Toric Euler-Jacobi vanishing theorem and zeros at infinity

TL;DR

This paper explores conditions under which residues in toric geometry vanish globally, linking these to zeros at infinity and interpolation problems, extending classical results to more general settings.

Contribution

It provides geometric criteria on Newton polytopes that connect residue vanishing to zeros at infinity in toric varieties, generalizing Khovanskii's theorem.

Findings

Residue vanishing is equivalent to zeros at infinity under certain geometric conditions.

Conditions relate to the dimension of the quotient of the Cox ring by the input polynomials.

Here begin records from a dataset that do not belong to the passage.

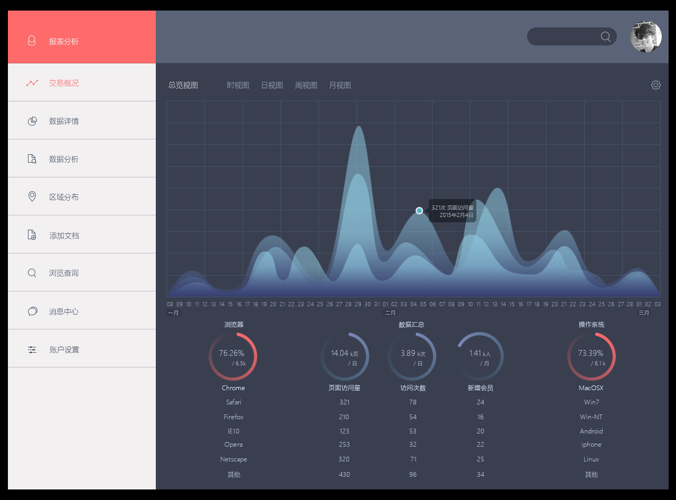Click the 区域分布 location pin icon
The height and width of the screenshot is (500, 676).
tap(32, 197)
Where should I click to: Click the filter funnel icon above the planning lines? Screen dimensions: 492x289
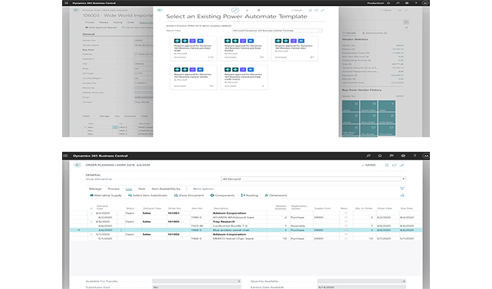tap(402, 188)
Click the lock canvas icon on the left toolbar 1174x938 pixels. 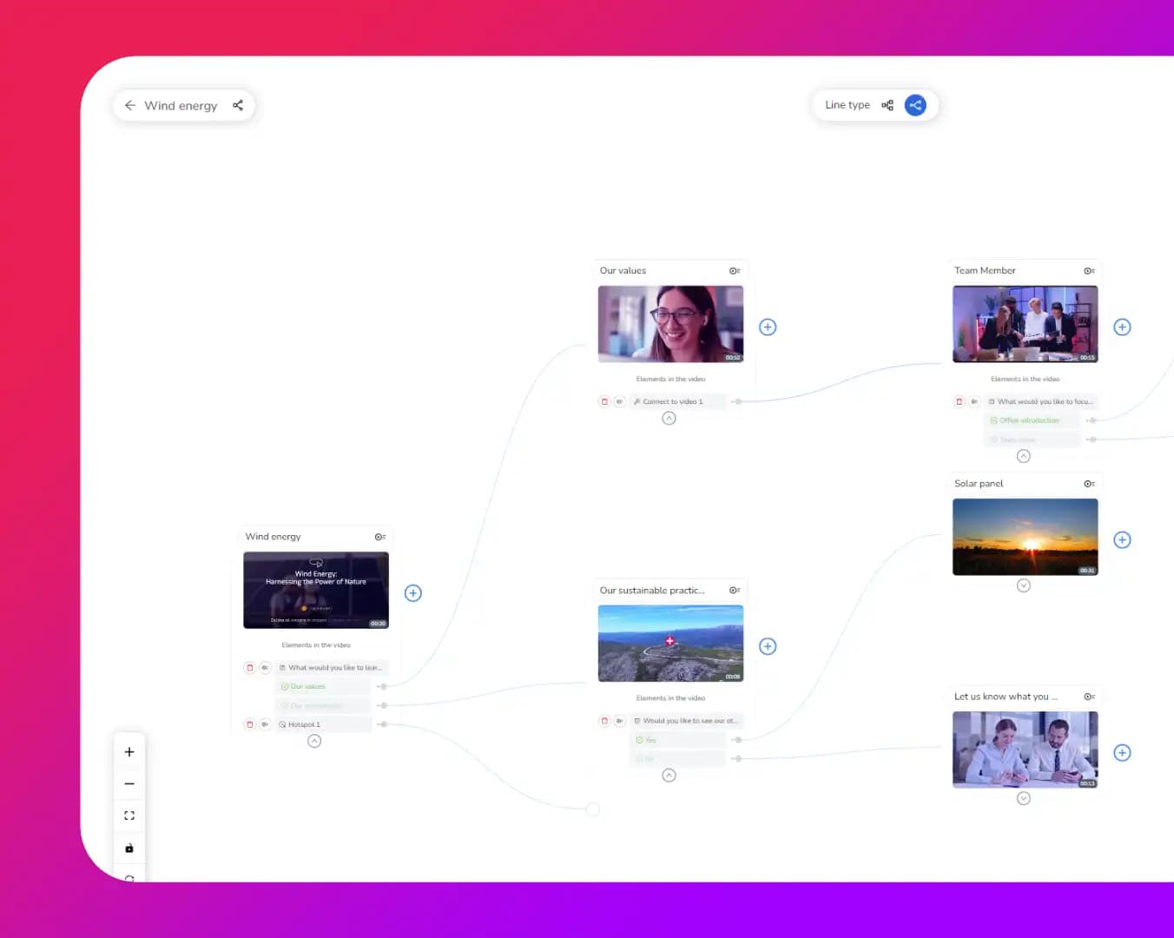pyautogui.click(x=129, y=848)
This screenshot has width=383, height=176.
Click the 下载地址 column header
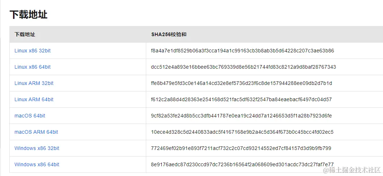(x=25, y=34)
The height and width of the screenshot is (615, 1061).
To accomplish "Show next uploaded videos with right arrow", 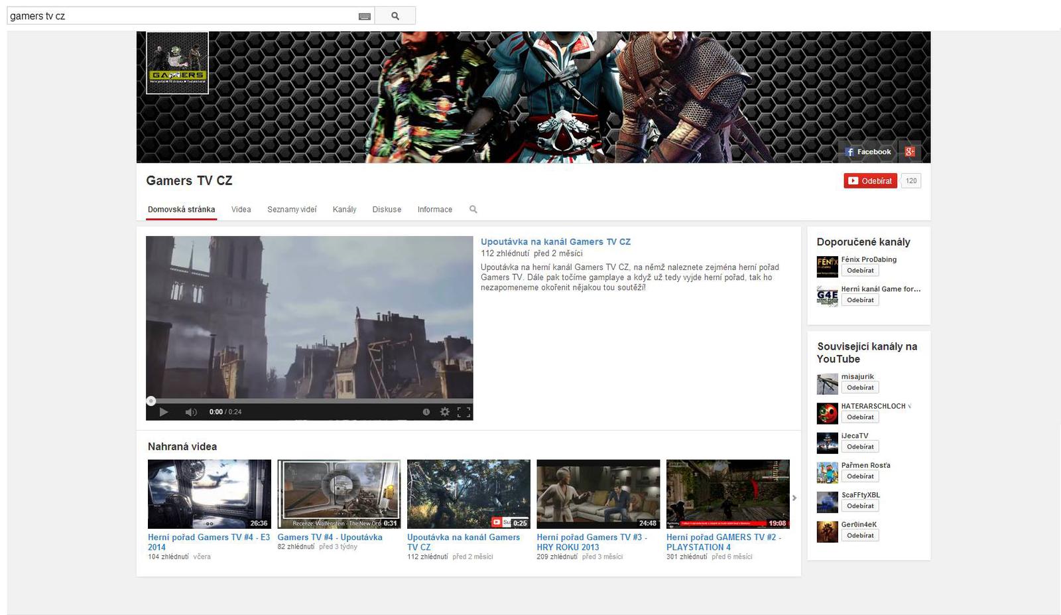I will click(794, 498).
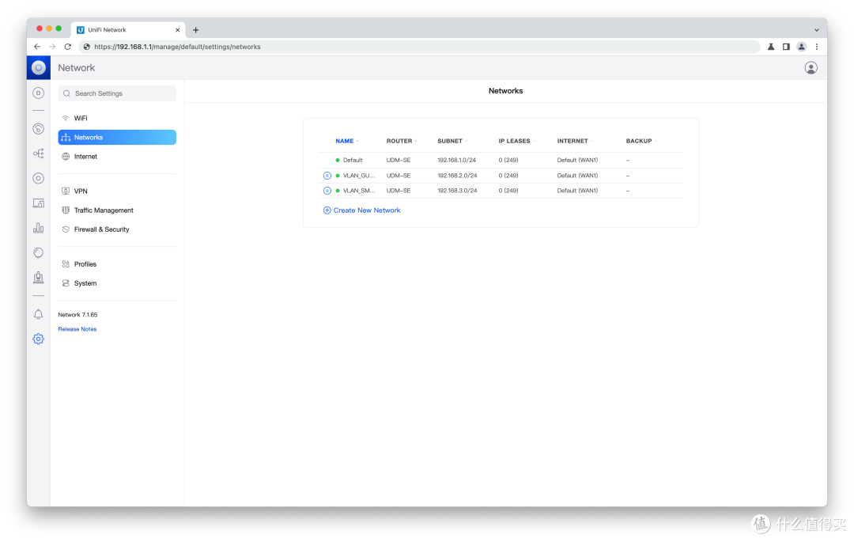Open the SUBNET column sort dropdown
Screen dimensions: 854x542
466,141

The results connect residue theory with interpolation problems in algebraic geometry.

Abstract

Residues appear naturally in various questions in complex and algebraic geometry: interpolation, duality, representation problems, and obstructions. The first global vanishing result in the projective plane, known as the Euler-Jacobi theorem, was established by Jacobi in 1835. In the toric case, the input is a system of n Laurent sparse polynomials with fixed Newton polytopes, and the first version of the Euler-Jacobi toric vanishing theorem for residues in the n-torus is due to Khovanskii in 1978, under restrictive genericity assumptions. In this paper, we provide geometric conditions on the input Newton polytopes to ensure that this global vanishing is equivalent to the existence of zeros at infinity in the associated compact toric variety. We relate these conditions to the dimension at the toric critical degree of the quotient of the Cox ring by the ideal generated by the (multi)homogenizations of the input polynomials. We also relate the existence of zeros at infinity to interpolation questions.